▶ **ACTIVITY**
What you return should match the data below exactly, with every entry reproduced.

Stored records

———

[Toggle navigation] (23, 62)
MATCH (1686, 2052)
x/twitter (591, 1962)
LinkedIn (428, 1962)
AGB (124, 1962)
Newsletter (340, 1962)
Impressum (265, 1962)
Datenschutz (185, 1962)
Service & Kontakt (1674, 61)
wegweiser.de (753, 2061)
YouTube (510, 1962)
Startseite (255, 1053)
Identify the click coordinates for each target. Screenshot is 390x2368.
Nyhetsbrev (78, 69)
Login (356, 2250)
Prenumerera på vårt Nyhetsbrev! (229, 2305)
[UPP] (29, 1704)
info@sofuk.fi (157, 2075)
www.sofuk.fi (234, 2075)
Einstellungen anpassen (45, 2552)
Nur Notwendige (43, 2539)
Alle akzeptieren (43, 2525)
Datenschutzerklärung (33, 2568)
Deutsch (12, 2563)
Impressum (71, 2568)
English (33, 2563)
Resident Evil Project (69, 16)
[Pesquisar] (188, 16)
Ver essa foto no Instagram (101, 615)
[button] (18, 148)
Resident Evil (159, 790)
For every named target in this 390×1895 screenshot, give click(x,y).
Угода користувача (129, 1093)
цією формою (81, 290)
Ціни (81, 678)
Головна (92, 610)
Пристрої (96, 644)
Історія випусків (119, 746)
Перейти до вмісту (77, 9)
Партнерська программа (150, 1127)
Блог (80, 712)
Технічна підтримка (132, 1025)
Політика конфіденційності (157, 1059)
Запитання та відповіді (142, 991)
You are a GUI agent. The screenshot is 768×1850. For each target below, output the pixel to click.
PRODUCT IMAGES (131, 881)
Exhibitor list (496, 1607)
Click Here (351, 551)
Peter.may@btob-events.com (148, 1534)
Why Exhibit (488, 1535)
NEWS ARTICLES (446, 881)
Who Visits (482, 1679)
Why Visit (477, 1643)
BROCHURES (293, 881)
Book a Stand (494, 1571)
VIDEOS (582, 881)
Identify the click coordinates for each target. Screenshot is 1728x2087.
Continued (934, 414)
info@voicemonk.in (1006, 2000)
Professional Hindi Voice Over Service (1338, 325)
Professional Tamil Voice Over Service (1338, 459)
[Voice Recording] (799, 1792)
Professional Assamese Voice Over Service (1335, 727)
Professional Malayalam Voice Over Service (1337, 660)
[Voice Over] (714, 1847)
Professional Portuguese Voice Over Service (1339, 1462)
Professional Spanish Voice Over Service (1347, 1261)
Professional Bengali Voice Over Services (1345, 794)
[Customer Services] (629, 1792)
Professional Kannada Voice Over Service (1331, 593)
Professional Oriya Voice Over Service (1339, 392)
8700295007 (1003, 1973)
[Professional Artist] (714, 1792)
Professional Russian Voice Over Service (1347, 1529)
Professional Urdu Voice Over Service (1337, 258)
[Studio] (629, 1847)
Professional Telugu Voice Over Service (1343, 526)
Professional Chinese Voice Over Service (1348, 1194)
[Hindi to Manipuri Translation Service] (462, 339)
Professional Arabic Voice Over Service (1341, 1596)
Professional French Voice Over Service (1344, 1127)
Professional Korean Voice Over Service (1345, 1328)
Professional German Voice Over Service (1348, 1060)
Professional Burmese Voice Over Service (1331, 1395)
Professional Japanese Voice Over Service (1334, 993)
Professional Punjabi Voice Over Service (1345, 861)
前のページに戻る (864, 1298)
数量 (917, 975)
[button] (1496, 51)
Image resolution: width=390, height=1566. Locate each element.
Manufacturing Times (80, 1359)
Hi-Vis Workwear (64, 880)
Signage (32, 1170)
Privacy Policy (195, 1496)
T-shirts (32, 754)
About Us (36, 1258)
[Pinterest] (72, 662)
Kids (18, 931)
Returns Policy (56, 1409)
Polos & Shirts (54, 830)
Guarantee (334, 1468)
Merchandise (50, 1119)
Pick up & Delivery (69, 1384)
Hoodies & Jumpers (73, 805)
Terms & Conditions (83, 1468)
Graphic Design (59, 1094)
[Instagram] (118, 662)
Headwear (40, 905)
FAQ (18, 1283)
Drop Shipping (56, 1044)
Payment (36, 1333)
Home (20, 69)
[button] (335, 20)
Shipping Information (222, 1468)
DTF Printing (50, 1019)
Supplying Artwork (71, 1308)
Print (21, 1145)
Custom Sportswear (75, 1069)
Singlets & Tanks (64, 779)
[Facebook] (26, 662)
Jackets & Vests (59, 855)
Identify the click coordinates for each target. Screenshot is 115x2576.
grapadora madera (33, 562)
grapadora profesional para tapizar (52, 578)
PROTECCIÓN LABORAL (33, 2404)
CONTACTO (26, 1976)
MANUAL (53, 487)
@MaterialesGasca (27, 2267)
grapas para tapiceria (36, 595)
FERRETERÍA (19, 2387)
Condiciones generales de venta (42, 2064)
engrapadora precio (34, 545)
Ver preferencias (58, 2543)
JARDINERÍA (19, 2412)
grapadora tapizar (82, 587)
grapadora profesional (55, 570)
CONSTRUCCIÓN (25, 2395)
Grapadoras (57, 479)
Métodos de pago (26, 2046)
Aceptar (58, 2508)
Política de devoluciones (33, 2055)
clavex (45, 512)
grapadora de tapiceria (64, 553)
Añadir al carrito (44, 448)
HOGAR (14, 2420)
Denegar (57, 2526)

———

▶ **RESPONSE TO THIS EXERCISE**
[Toggle navigation] (23, 62)
MATCH (1686, 2052)
x/twitter (591, 1962)
LinkedIn (428, 1962)
AGB (124, 1962)
Newsletter (340, 1962)
Impressum (265, 1962)
Datenschutz (185, 1962)
Service & Kontakt (1674, 61)
wegweiser.de (753, 2061)
YouTube (510, 1962)
Startseite (255, 1053)
Identify the click coordinates for each target. Screenshot is 390x2368.
Nyhetsbrev (78, 69)
Login (356, 2250)
Prenumerera på vårt Nyhetsbrev! (229, 2305)
[UPP] (29, 1704)
info@sofuk.fi (157, 2075)
www.sofuk.fi (234, 2075)
Einstellungen anpassen (45, 2552)
Nur Notwendige (43, 2539)
Alle akzeptieren (43, 2525)
Datenschutzerklärung (33, 2568)
Deutsch (12, 2563)
Impressum (71, 2568)
English (33, 2563)
Resident Evil Project (69, 16)
[Pesquisar] (188, 16)
Ver essa foto no Instagram (101, 615)
[button] (18, 148)
Resident Evil (159, 790)
For every named target in this 390×1895 screenshot, give click(x,y).
Угода користувача (129, 1093)
цією формою (81, 290)
Ціни (81, 678)
Головна (92, 610)
Пристрої (96, 644)
Історія випусків (119, 746)
Перейти до вмісту (77, 9)
Партнерська программа (150, 1127)
Блог (80, 712)
Технічна підтримка (132, 1025)
Політика конфіденційності (157, 1059)
Запитання та відповіді (142, 991)
You are a GUI agent. The screenshot is 768×1850. For each target below, output the pixel to click.
PRODUCT IMAGES (131, 881)
Exhibitor list (496, 1607)
Click Here (351, 551)
Peter.may@btob-events.com (148, 1534)
Why Exhibit (488, 1535)
NEWS ARTICLES (446, 881)
Who Visits (482, 1679)
Why Visit (477, 1643)
BROCHURES (293, 881)
Book a Stand (494, 1571)
VIDEOS (582, 881)
Identify the click coordinates for each target. Screenshot is 1728x2087.
Continued (934, 414)
info@voicemonk.in (1006, 2000)
Professional Hindi Voice Over Service (1338, 325)
Professional Tamil Voice Over Service (1338, 459)
[Voice Recording] (799, 1792)
Professional Assamese Voice Over Service (1335, 727)
Professional Malayalam Voice Over Service (1337, 660)
[Voice Over] (714, 1847)
Professional Portuguese Voice Over Service (1339, 1462)
Professional Spanish Voice Over Service (1347, 1261)
Professional Bengali Voice Over Services (1345, 794)
[Customer Services] (629, 1792)
Professional Kannada Voice Over Service (1331, 593)
Professional Oriya Voice Over Service (1339, 392)
8700295007 (1003, 1973)
[Professional Artist] (714, 1792)
Professional Russian Voice Over Service (1347, 1529)
Professional Urdu Voice Over Service (1337, 258)
[Studio] (629, 1847)
Professional Telugu Voice Over Service (1343, 526)
Professional Chinese Voice Over Service (1348, 1194)
[Hindi to Manipuri Translation Service] (462, 339)
Professional Arabic Voice Over Service (1341, 1596)
Professional French Voice Over Service (1344, 1127)
Professional Korean Voice Over Service (1345, 1328)
Professional German Voice Over Service (1348, 1060)
Professional Burmese Voice Over Service (1331, 1395)
Professional Japanese Voice Over Service (1334, 993)
Professional Punjabi Voice Over Service (1345, 861)
前のページに戻る (864, 1298)
数量 (917, 975)
[button] (1496, 51)
Image resolution: width=390, height=1566. Locate each element.
Manufacturing Times (80, 1359)
Hi-Vis Workwear (64, 880)
Signage (32, 1170)
Privacy Policy (195, 1496)
T-shirts (32, 754)
About Us (36, 1258)
[Pinterest] (72, 662)
Kids (18, 931)
Returns Policy (56, 1409)
Polos & Shirts (54, 830)
Guarantee (334, 1468)
Merchandise (50, 1119)
Pick up & Delivery (69, 1384)
Hoodies & Jumpers (73, 805)
Terms & Conditions (83, 1468)
Graphic Design (59, 1094)
[Instagram] (118, 662)
Headwear (40, 905)
FAQ (18, 1283)
Drop Shipping (56, 1044)
Payment (36, 1333)
Home (20, 69)
[button] (335, 20)
Shipping Information (222, 1468)
DTF Printing (50, 1019)
Supplying Artwork (71, 1308)
Print (21, 1145)
Custom Sportswear (75, 1069)
Singlets & Tanks (64, 779)
[Facebook] (26, 662)
Jackets & Vests (59, 855)
Identify the click coordinates for each target. Screenshot is 115x2576.
grapadora madera (33, 562)
grapadora profesional para tapizar (52, 578)
PROTECCIÓN LABORAL (33, 2404)
CONTACTO (26, 1976)
MANUAL (53, 487)
@MaterialesGasca (27, 2267)
grapas para tapiceria (36, 595)
FERRETERÍA (19, 2387)
Condiciones generales de venta (42, 2064)
engrapadora precio (34, 545)
Ver preferencias (58, 2543)
JARDINERÍA (19, 2412)
grapadora tapizar (82, 587)
grapadora profesional (55, 570)
CONSTRUCCIÓN (25, 2395)
Grapadoras (57, 479)
Métodos de pago (26, 2046)
Aceptar (58, 2508)
Política de devoluciones (33, 2055)
clavex (45, 512)
grapadora de tapiceria (64, 553)
Añadir al carrito (44, 448)
HOGAR (14, 2420)
Denegar (57, 2526)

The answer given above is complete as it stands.